▸ **Document passage**
On 2/8/2013 7:48 AM, Tauno Voipio wrote:
On 7.2.13 11:35 , Ian Field wrote:


"Tilmann Reh" wrote in message
...
Michael A. Terrell schrieb:

80's vintage German printing equipment (offset press industry) uses
a video
plug-in card (made by the manufacturer of this equipment) to generate
parameter display for the operator. The display is a standard
baseband video
tube monitor. (It is possible, being German and sold in the USA
market, that
the video may be NTSC or PAL.)

If it's monochrome, we don't need to talk about NTSC or PAL and their
particular color carrier frequencies...



In PAL & NTSC; the colour carrier was a multiple of the line rate.



Not quite.

In PAL, the subcarrier is 4.433618 MHz and the line rate is 15625 Hz,
the ratio is 283.75512, not an exact multiple.


As far as I know it is
283.75 fH + 1/2 fV = 283.75 fH + 25 Hz = 4433618.75 Hz

I don't recall why. But Google has the answer:
http://www.db0anf.de/app/bbs/messages/show-460135PA2RHB
To make the dot pattern that results from the colour subcarrier almost
invisible, we need to satisfy this equation:

4*fc - 2*fr fl = line frequency (15625 Hz)
fl = ----------- fc = colour subcarrier frequency
n fr = frame rate (50 Hz)

This will ensure that dark and light dots cancel each other as much as
possible between alternating lines and between alternating frames.

▸ **Excerpted data**
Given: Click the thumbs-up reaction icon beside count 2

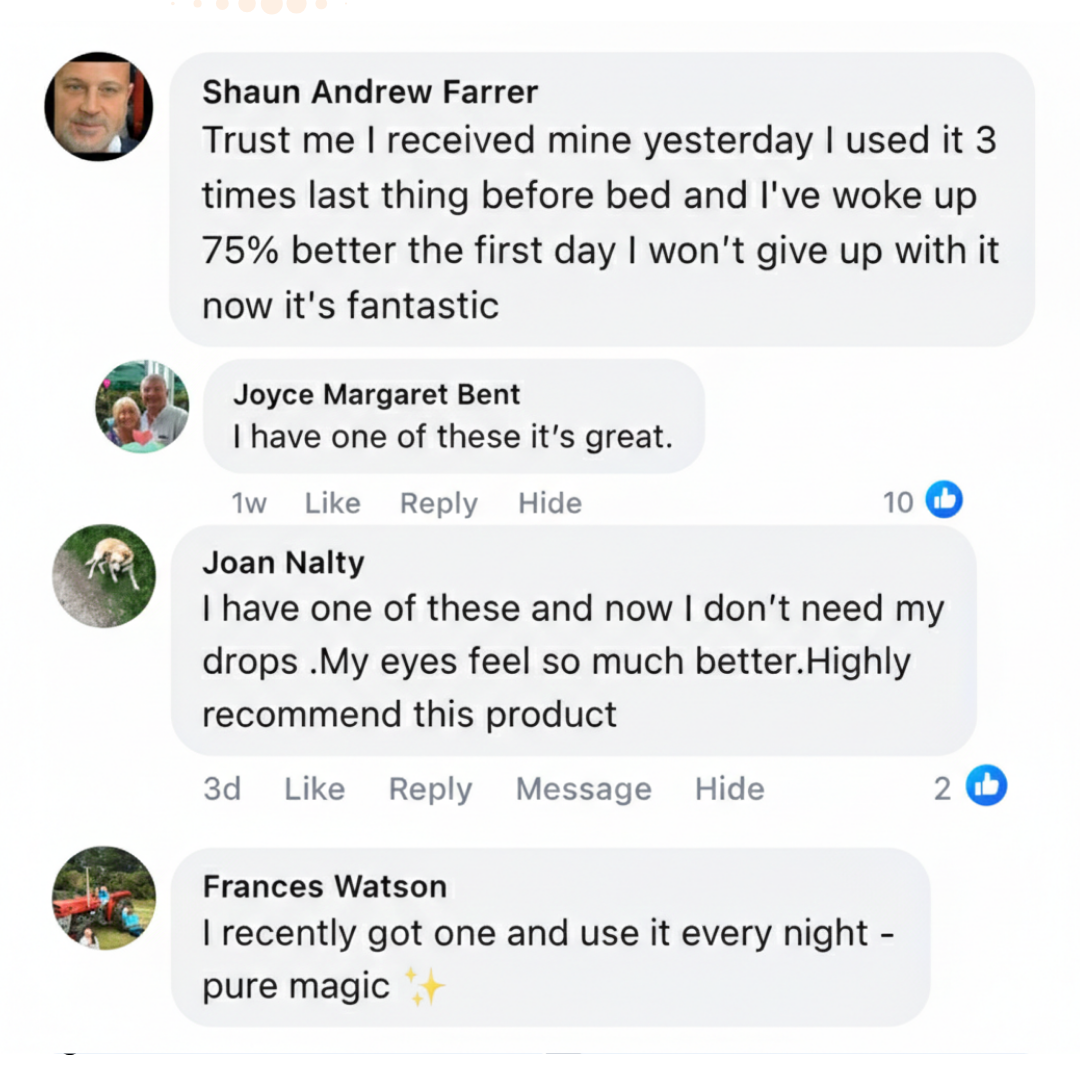Looking at the screenshot, I should [986, 787].
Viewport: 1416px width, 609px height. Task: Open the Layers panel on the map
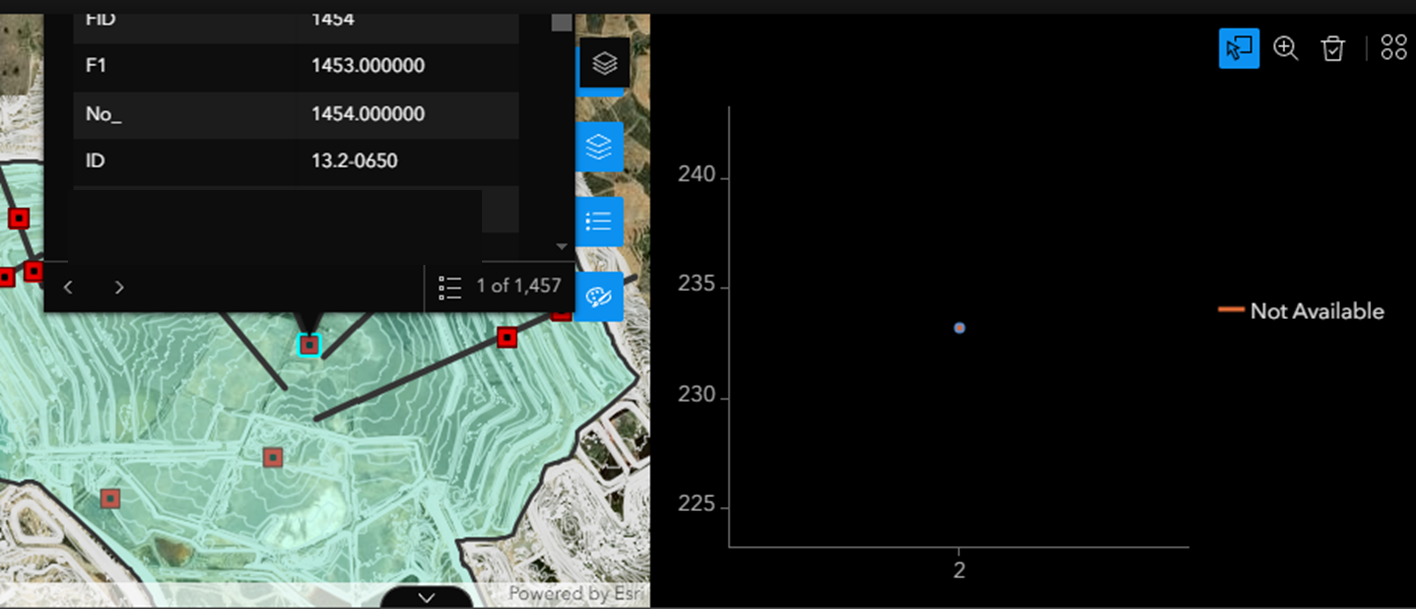599,146
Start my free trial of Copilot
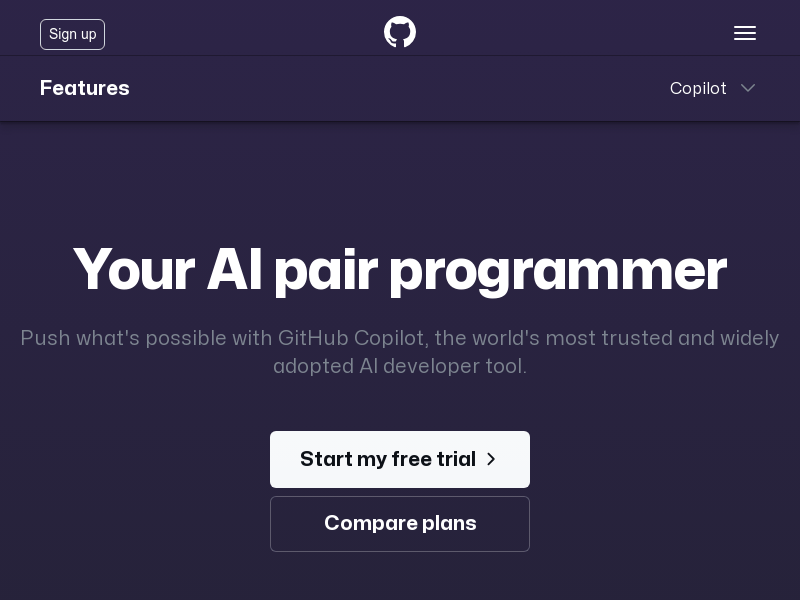This screenshot has width=800, height=600. coord(399,459)
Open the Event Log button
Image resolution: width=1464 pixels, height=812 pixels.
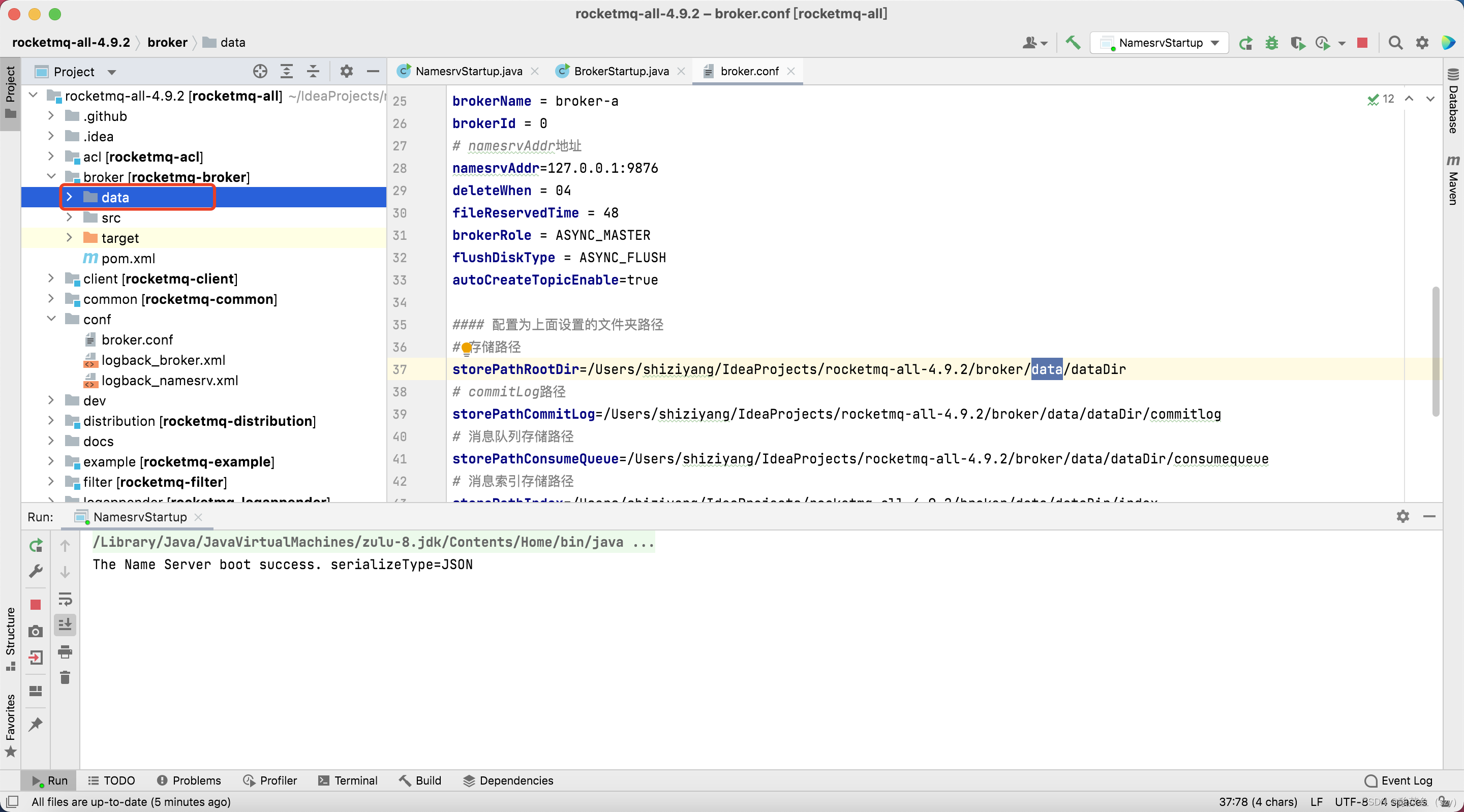(1398, 780)
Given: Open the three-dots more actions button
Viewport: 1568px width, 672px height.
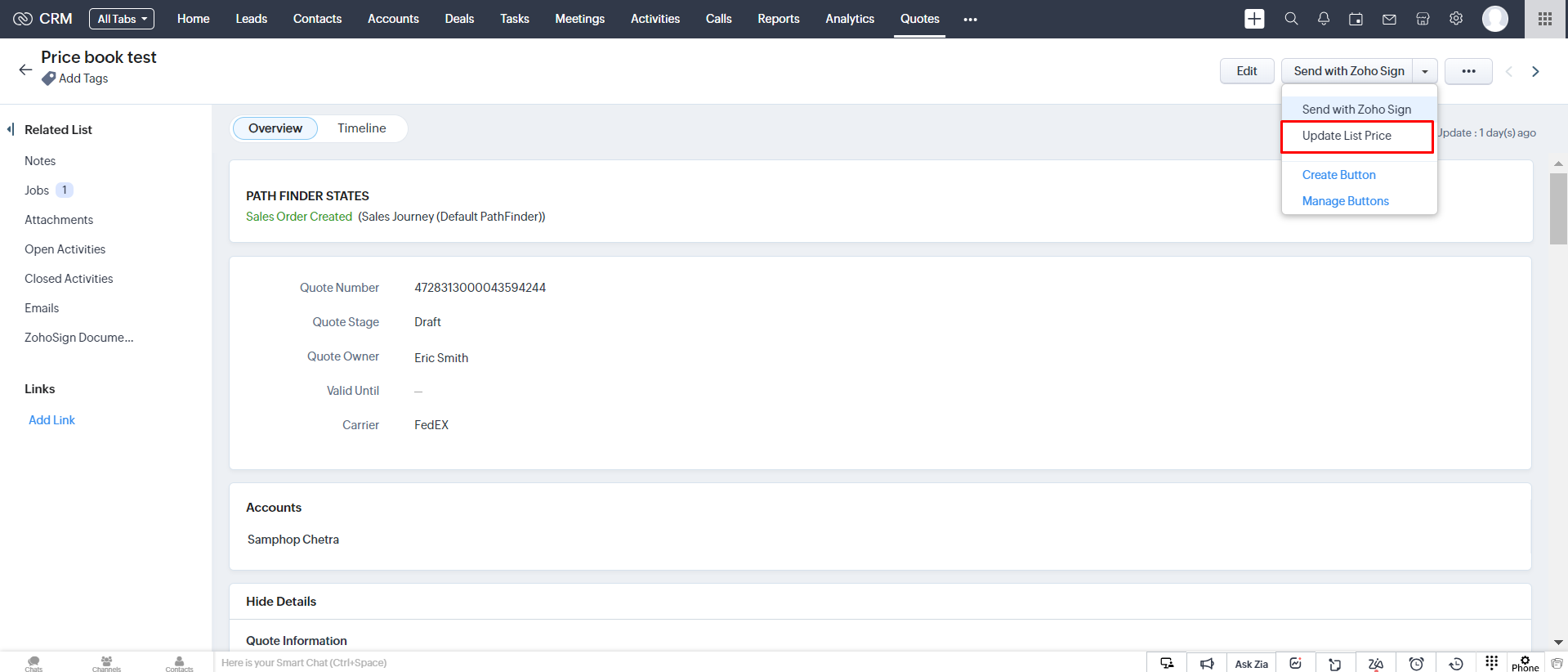Looking at the screenshot, I should point(1468,71).
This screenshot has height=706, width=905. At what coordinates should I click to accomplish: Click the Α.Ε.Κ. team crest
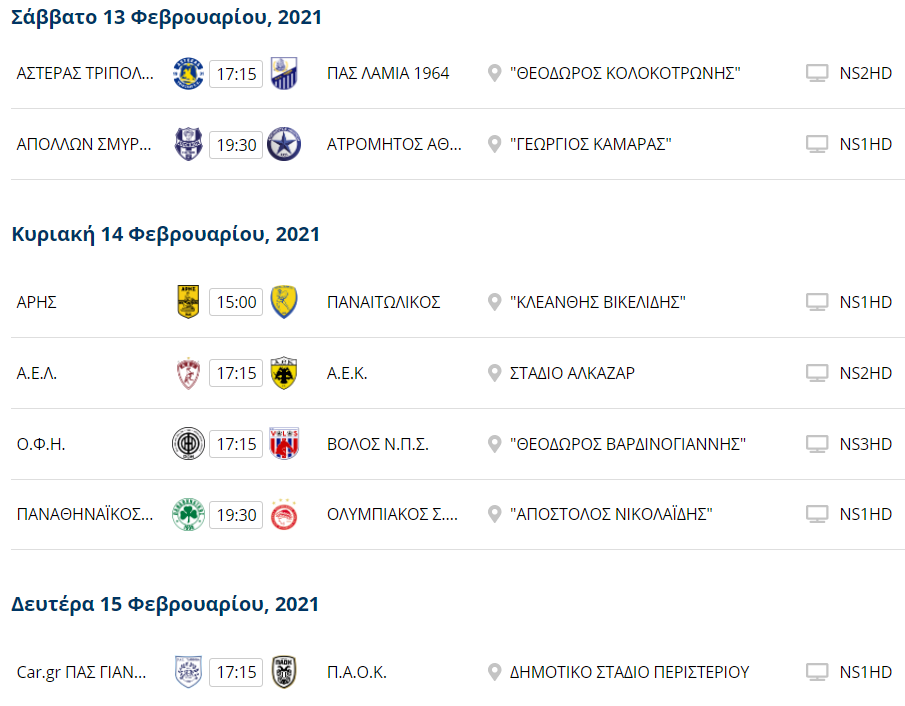coord(284,373)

▸ **Written instruction**
Can you pick up the newsgroup thread on the PAL color subcarrier frequency and continue it from its last line?

▸ **In response**
The number n must be odd, and high enough to get a high enough colour
frequency. It was chosen to be 1135.

We get 4*fc - 2*fr = 1135 * 15625
fc = 1135 * 15625/4 + 25 = 4433593.75 + 25 = 4433618.75 Hz


Note: when colour television was first on the air, we did not have the
25 Hz offset yet. And although the dot pattern should have cancelled over
the screen, it was visible and you could tell, from watching your old
black and white screen, that a colour transmission was on.
After adding in the 25 Hz "time compensating" offset, this was no more.

The "integration time" for the screen is 4 frames, or 80 milliseconds. If
you could photograph the screen with that as the exposure time, the dot
pattern would be absolutely invisible.
If you took a picture with an exposure time of 2 frames (40 ms), or in
other words exactly one complete screen, you could see the residual dot
pattern.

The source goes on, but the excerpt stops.